Abstract P328: β-Blockers Can Enhance Short-Term Receptor Sensitivity in Silico and in Vitro

A key feature of heart failure is the chronic elevation of circulating catecholamines which desensitizes the β-adrenergic receptor signaling pathway, rendering patients incapable of increasing cardiac output in response to acute stress (eg. exercise). β-adrenergic receptor blockers (β-blockers) are commonly used to treat this condition, but precisely how they work is still controversial and poorly understood. Two opposing theories are that β-blockers work by 1) blocking the harmful consequences of chronic signaling or 2) paradoxically increasing receptor sensitivity. To investigate whether β-blockers function by increasing receptor sensitivity, we extended a published computational model of the β 1 -adrenergic receptor signaling pathway developed in our lab by using a ternary complex receptor module.
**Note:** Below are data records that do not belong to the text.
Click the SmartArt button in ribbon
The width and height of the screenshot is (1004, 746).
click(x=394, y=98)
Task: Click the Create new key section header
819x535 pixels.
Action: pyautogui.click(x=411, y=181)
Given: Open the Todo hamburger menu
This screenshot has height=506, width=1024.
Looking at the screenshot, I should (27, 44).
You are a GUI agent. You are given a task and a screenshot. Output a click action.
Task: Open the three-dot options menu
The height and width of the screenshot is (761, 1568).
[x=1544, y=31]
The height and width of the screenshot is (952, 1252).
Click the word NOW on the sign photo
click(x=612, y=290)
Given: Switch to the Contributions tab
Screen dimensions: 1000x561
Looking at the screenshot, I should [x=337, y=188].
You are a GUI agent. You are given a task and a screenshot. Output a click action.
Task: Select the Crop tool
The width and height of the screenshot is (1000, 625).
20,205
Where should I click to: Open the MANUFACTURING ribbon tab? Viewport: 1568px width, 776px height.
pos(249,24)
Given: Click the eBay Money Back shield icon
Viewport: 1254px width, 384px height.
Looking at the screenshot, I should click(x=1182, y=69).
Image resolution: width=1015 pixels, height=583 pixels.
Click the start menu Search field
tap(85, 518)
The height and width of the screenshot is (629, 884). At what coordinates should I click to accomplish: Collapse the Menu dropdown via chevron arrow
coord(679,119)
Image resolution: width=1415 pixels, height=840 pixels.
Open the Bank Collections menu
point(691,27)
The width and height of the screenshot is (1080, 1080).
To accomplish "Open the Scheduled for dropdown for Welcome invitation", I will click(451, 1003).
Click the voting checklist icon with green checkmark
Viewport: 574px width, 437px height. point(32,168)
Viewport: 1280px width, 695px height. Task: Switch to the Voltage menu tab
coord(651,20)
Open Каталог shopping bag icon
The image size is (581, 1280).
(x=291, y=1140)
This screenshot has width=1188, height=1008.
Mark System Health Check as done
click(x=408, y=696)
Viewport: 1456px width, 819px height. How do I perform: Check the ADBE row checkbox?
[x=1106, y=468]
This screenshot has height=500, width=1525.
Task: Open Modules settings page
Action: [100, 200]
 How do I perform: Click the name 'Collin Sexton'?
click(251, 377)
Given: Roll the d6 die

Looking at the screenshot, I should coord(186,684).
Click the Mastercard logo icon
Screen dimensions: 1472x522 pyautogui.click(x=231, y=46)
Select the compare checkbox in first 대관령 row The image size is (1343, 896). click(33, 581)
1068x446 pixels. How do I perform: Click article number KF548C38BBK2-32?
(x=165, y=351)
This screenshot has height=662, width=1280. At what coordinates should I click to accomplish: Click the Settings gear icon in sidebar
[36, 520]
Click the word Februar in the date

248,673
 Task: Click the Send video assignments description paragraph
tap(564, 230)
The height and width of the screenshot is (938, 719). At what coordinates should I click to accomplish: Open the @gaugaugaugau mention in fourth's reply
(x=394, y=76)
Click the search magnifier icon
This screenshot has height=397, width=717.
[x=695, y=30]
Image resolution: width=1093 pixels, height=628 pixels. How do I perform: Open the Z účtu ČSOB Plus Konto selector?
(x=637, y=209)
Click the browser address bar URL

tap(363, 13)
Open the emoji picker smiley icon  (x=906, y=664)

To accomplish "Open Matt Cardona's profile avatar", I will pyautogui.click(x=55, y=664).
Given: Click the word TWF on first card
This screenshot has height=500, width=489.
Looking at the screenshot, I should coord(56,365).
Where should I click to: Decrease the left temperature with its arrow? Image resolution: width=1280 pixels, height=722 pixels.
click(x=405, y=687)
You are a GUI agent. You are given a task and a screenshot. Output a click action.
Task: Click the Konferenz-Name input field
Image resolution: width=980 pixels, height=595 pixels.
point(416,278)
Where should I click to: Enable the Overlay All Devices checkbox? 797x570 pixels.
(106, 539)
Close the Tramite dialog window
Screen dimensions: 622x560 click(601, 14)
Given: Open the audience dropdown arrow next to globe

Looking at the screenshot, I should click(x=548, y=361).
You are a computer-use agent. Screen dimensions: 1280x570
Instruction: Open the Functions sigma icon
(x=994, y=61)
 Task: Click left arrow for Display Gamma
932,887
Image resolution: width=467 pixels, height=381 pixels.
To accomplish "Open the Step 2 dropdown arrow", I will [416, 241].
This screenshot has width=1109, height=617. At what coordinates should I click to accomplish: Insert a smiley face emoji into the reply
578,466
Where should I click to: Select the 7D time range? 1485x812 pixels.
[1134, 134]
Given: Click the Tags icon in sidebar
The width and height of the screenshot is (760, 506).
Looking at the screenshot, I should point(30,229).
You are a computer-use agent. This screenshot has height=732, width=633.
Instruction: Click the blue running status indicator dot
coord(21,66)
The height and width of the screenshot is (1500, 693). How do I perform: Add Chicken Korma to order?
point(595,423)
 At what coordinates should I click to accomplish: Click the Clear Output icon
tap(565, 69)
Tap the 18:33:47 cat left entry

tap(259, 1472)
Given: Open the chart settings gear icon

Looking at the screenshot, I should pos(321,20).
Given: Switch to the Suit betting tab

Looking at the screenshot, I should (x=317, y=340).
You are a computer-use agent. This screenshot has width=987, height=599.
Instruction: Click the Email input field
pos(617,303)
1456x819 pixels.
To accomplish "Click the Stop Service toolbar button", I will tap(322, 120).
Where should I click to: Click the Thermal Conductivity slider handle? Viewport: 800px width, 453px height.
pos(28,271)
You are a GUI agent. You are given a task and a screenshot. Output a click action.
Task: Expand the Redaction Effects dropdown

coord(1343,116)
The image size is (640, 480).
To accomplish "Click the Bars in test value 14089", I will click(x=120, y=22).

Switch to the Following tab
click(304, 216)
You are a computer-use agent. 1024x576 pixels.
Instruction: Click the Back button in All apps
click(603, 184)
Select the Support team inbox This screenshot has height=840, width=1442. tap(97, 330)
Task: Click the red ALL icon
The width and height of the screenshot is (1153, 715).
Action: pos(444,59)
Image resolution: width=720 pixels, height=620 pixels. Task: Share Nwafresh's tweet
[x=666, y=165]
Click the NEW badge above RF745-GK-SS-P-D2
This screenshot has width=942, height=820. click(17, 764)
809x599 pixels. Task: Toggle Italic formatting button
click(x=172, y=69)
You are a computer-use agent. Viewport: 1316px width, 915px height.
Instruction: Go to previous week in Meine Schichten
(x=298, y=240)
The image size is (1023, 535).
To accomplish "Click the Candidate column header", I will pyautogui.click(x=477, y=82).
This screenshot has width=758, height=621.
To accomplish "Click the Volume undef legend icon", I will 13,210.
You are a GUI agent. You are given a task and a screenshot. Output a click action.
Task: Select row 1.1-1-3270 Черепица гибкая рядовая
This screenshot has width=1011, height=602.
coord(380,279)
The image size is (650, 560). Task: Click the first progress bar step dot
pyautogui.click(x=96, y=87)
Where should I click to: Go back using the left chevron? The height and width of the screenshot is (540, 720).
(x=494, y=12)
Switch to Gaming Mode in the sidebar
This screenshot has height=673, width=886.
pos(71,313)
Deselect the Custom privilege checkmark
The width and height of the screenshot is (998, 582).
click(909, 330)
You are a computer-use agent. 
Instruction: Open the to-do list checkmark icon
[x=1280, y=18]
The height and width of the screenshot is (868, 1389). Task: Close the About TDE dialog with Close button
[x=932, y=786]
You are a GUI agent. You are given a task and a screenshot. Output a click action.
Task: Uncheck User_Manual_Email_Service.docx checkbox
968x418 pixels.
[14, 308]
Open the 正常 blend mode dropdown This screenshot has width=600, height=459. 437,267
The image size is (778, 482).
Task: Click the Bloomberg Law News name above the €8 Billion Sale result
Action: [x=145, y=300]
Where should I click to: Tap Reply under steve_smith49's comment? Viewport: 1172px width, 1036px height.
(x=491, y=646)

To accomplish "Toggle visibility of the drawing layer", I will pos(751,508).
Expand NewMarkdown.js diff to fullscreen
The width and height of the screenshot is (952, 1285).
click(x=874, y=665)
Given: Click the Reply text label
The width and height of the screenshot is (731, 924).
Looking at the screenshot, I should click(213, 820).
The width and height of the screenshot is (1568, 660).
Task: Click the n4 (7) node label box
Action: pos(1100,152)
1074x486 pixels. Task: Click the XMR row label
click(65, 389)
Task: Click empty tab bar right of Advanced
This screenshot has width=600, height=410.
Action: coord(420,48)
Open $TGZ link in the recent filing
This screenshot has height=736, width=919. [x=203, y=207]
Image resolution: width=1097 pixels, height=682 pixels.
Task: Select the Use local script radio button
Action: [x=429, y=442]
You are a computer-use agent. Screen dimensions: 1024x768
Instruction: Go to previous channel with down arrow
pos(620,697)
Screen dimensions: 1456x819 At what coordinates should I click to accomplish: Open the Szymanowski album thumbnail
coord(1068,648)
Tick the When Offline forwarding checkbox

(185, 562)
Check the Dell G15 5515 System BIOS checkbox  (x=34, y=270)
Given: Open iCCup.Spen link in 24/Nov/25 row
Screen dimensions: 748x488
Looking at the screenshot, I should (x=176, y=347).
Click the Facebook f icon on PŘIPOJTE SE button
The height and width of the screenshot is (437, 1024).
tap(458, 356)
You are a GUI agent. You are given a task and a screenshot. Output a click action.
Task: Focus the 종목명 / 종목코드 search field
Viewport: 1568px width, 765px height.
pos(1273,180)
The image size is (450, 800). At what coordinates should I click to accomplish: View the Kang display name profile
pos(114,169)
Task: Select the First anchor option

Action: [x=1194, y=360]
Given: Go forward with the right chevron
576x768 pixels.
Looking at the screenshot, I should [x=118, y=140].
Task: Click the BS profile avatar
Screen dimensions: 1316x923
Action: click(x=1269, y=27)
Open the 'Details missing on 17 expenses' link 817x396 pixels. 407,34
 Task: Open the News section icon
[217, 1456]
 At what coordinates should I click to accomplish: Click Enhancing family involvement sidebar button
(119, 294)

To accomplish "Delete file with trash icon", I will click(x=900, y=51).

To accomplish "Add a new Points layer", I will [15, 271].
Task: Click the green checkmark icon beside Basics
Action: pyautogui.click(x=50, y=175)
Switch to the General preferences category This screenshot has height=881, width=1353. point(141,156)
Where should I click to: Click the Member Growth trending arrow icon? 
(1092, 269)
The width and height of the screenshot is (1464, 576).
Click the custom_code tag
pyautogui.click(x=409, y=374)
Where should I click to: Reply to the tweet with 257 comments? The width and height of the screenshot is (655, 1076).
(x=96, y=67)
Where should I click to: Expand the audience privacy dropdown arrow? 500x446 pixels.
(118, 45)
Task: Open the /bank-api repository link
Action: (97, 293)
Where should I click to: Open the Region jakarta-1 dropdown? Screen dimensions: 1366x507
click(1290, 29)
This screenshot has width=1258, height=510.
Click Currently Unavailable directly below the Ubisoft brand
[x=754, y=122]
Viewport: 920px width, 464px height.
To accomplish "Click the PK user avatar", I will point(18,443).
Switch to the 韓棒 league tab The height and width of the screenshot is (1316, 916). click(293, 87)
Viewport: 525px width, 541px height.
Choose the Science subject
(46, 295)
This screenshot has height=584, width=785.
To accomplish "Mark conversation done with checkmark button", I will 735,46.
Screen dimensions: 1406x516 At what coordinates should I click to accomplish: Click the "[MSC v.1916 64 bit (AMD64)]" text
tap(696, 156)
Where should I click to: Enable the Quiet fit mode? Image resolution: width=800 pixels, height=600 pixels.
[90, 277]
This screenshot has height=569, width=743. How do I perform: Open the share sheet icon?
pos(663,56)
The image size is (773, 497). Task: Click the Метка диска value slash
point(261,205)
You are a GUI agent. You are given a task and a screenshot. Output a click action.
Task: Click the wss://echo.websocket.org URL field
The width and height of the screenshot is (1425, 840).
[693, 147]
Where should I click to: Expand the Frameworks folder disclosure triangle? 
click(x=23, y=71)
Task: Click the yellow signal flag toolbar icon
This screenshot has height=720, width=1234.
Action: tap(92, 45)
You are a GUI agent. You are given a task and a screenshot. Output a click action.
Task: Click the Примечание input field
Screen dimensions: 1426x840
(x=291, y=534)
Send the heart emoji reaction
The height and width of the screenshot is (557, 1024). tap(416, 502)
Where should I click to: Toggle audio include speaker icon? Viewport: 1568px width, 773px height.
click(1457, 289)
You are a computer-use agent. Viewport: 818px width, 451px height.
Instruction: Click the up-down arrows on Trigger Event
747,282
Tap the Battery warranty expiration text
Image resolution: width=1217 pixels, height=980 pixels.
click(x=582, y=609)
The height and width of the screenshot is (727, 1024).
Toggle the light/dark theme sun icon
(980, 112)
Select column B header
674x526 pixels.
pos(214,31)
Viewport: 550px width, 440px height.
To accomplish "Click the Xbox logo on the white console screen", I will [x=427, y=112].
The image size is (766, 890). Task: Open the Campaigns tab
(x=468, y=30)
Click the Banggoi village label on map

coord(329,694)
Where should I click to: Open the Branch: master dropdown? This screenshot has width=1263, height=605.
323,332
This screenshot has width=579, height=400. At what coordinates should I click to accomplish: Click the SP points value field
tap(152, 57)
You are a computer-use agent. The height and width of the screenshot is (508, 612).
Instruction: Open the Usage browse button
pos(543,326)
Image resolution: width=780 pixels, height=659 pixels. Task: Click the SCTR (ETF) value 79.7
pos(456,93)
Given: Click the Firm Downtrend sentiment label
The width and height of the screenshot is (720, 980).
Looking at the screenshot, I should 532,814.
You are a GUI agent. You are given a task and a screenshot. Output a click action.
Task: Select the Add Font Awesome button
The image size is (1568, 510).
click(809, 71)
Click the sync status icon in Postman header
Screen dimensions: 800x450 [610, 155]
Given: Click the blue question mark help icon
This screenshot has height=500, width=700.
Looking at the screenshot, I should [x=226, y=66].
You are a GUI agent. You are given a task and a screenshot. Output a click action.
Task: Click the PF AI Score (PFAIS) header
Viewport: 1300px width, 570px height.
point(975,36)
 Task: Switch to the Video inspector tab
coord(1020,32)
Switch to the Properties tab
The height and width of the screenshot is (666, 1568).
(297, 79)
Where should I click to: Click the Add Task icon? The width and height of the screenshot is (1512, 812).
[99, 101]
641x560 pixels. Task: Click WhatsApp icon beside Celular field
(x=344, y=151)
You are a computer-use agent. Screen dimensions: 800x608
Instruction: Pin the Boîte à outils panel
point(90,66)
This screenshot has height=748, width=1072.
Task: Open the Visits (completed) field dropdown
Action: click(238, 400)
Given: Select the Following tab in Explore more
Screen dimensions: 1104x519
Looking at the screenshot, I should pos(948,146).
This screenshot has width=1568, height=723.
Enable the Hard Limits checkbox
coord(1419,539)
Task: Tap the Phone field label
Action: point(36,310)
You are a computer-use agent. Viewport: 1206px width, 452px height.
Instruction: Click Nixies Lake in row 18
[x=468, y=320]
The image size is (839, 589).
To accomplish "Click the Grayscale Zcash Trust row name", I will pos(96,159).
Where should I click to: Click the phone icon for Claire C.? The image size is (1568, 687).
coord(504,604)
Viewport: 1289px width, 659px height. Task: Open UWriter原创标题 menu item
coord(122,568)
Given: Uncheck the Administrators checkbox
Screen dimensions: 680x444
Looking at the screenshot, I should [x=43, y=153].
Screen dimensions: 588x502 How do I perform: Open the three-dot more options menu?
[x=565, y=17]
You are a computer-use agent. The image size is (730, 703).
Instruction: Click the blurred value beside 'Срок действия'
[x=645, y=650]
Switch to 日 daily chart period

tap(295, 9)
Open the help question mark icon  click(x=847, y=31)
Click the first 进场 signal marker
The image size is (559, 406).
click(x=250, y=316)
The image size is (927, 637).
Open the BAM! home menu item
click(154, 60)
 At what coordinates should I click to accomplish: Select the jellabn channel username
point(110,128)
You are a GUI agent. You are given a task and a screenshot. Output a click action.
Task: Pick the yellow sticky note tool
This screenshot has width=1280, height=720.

This receptor model includes the spontaneous switching between the active and inactive conformations of the receptor that is crucial for accurate representation of β-blockers. Parameter values were determined from literature to model 11 agonists and 10 β-blockers. The new receptor model was validated against ligand binding studies and adenylyl cyclase assays from literature. Chronic and acute stresses were modeled as low and high (100X greater) concentrations of the agonist isoproterenol. Simulations indicate that when the β-blocker propranolol is present during chronic stress, cAMP levels are increased upon application of an acute stress, elevating intracellular calcium levels and contractility. This suggests that in addition to blocking the harmful consequences of chronic signaling, β-blockers may sensitize the response to acute stress. Preliminary data from calcium imaging experiments in isolated cardiac ventricular cells confirm this prediction. Simulations with a range of commonly used β-blockers indicate that individual drugs differ significantly in their ability to enhance receptor sensitivity. In addition, simulation of the Gly389Arg polymorphism suggests that the Arg389 variant has reduced sensitization to acute stress in the presence of propranolol. These simulations are a first step towards evaluating personalized β-blocker therapies with computational models.